Have You Met a Xoloitzcuintli?
BY AWAKE! WRITER IN MEXICO
THE first time I touched a Xoloitzcuintli *—Xolo for short—I was amazed. Its black, hairless body felt so soft and hot! This champion show dog paraded majestically behind its owner, giving us a chance to admire its slim figure graced by a white “paintbrush” tip on the tail—such a contrast to its smooth black body!
Before the arrival of the Spaniards, dogs were highly valued as pets in Mesoamerica. Some were buried with their owners, as ‘companions in the afterlife.’ Xolos enjoyed a special place in society. It was believed that they had medicinal value. Yes, physical contact with this hot little companion seemed to help those who suffered from rheumatism. Of course, a Xolo could also keep your feet warm on a cold night!

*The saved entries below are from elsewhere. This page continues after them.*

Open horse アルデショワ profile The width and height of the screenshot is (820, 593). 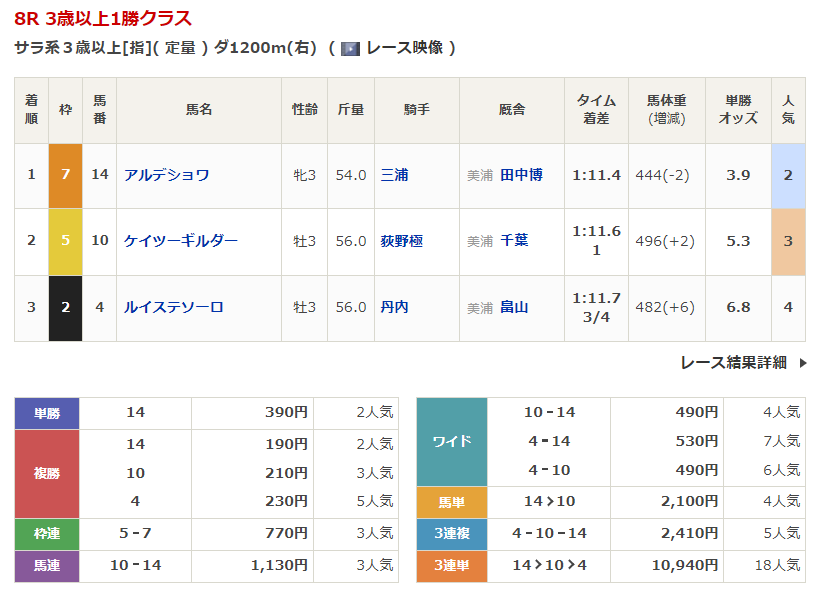[166, 175]
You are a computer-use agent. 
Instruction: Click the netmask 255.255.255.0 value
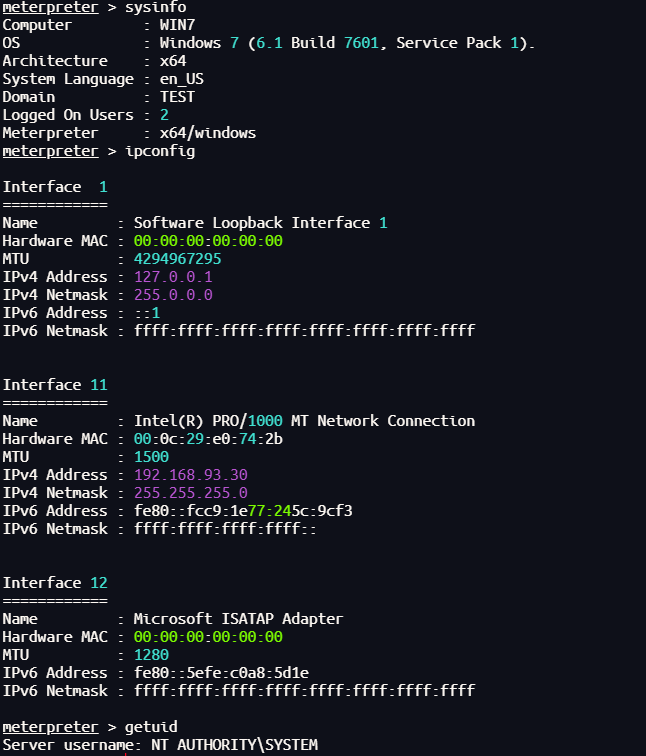[x=190, y=493]
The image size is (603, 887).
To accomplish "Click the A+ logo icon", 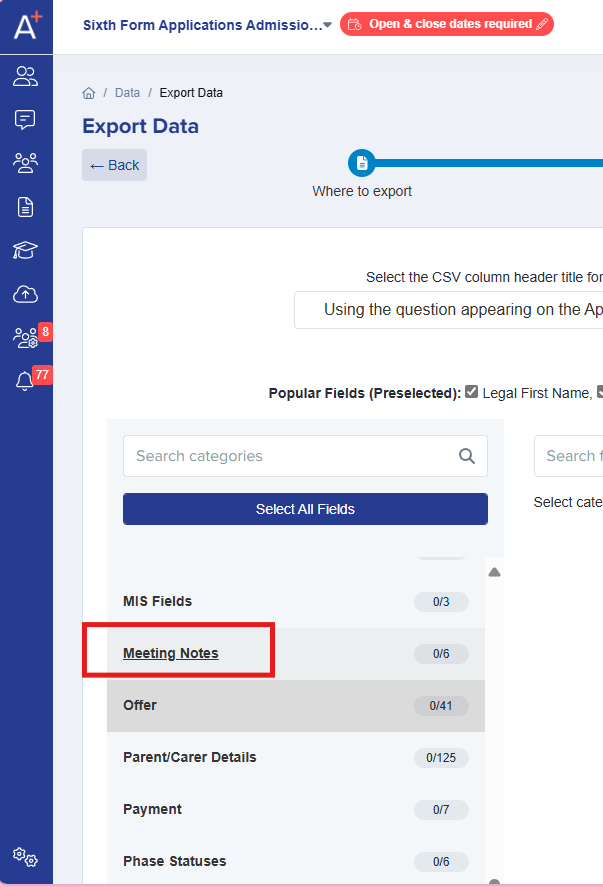I will point(26,24).
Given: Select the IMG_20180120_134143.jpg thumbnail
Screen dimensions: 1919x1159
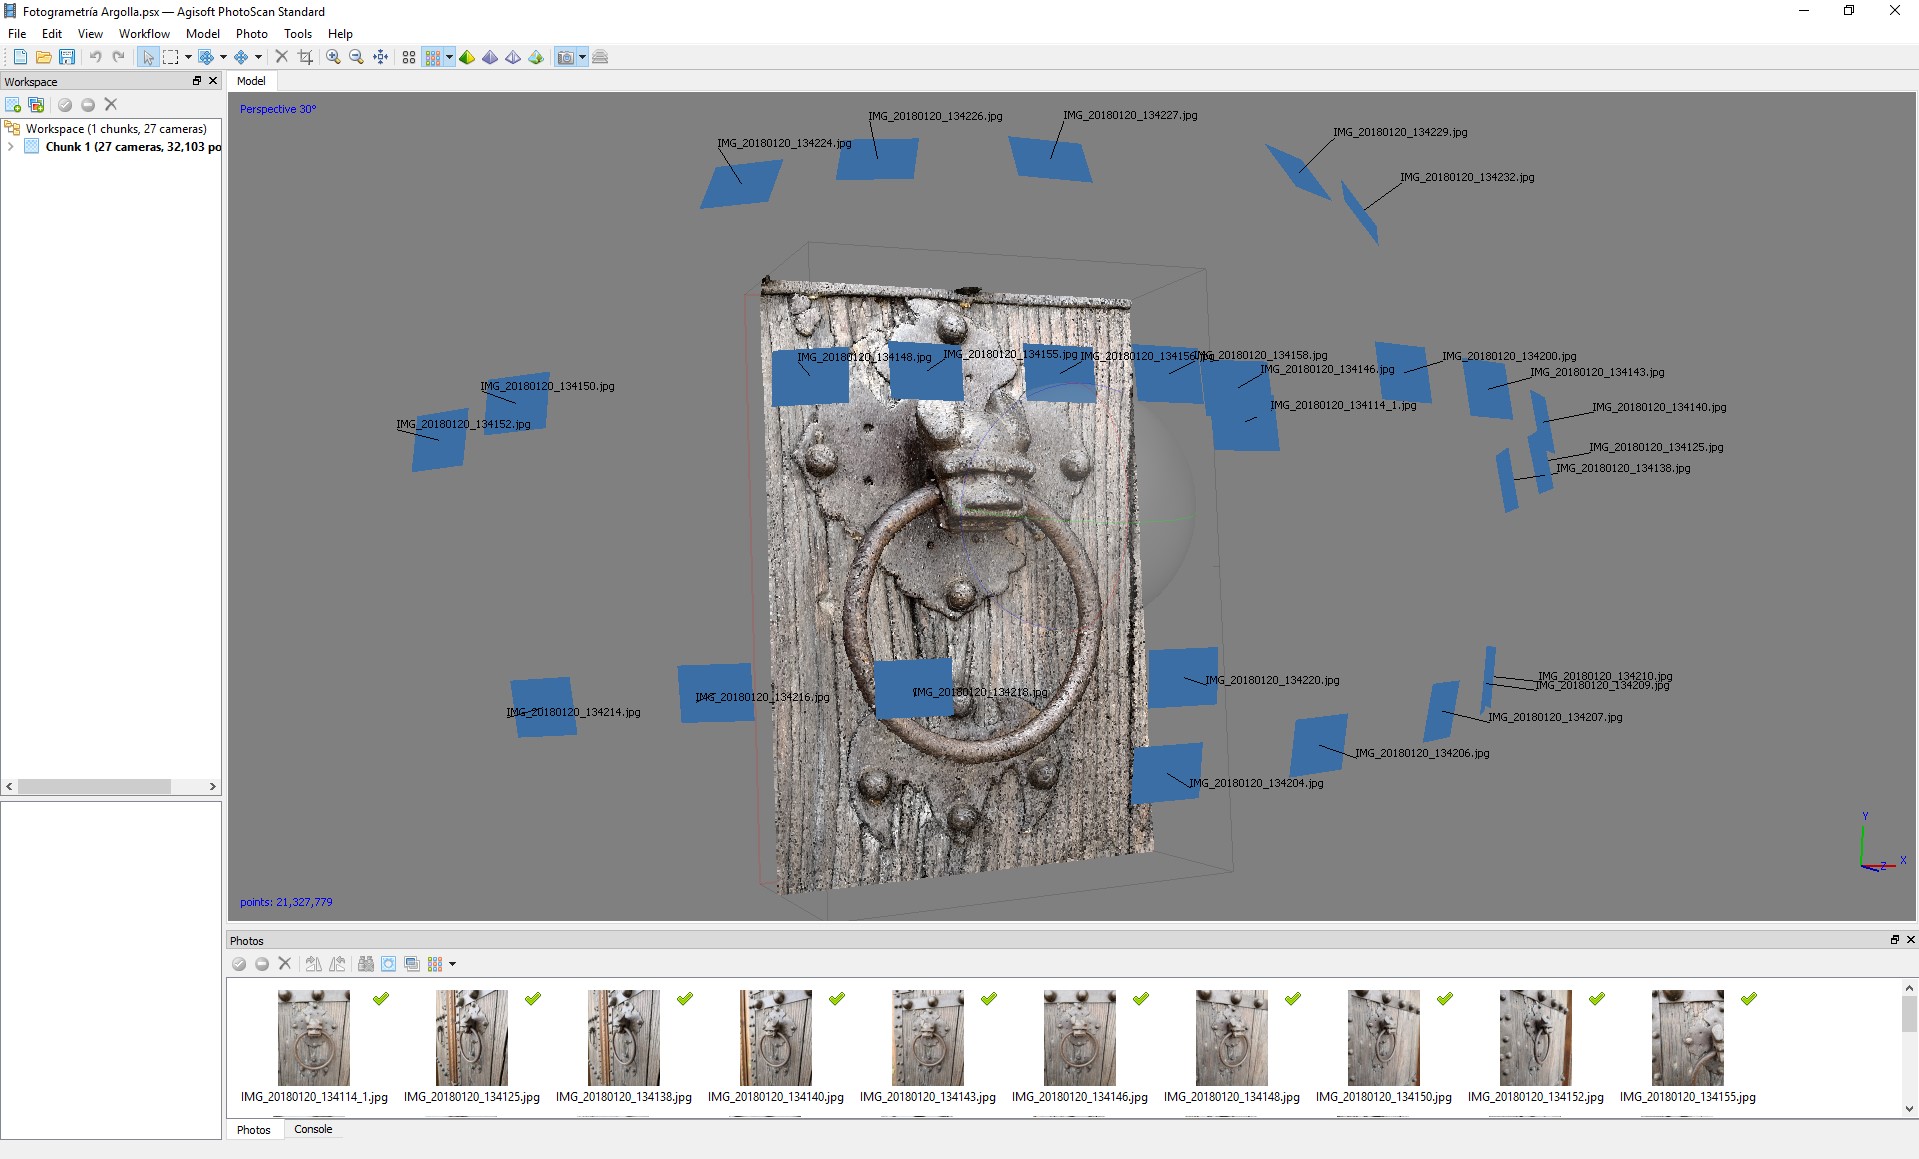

Today, many find the Xolo to be the perfect pet. Like many other breeds, the Xolo can be trained and comes in different sizes—including a toy variety. Best of all, no hair means no fleas, and the Xolo is an ideal choice for those who are allergic to dog hair. Caring for a Xolo is quite easy. To keep the dog’s skin soft, it is necessary to rub it once in a while with some skin cream or oil. Miguel Ángel Moreno, a breeder, points out another advantage of the Xolo: “It takes only one minute to give it a bath,” he says, “and it will be dry in two.” What about the Xolo’s medicinal value? Even today, some say that they have found relief from rheumatic pain by holding a Xolo against the affected part of the body. Moreno, however, believes that the Xolo is only as effective “as a hot water bottle.” *
Not long ago the Xolo was considered to be an endangered species, but much effort has been made to preserve this animal. Today, Xolos can be found not only in Mexico but also in other countries, such as Peru and the United States. So would you like to meet a Xoloitzcuintli? If you ever do, you will not forget your encounter with this unique dog.
^ par. 3 Pronounced sō·lō·ēts·kwēntʹlē.
^ par. 5 The Xolo’s temperature is not really much higher than that of any other dog, but its lack of hair makes it feel hotter to the touch.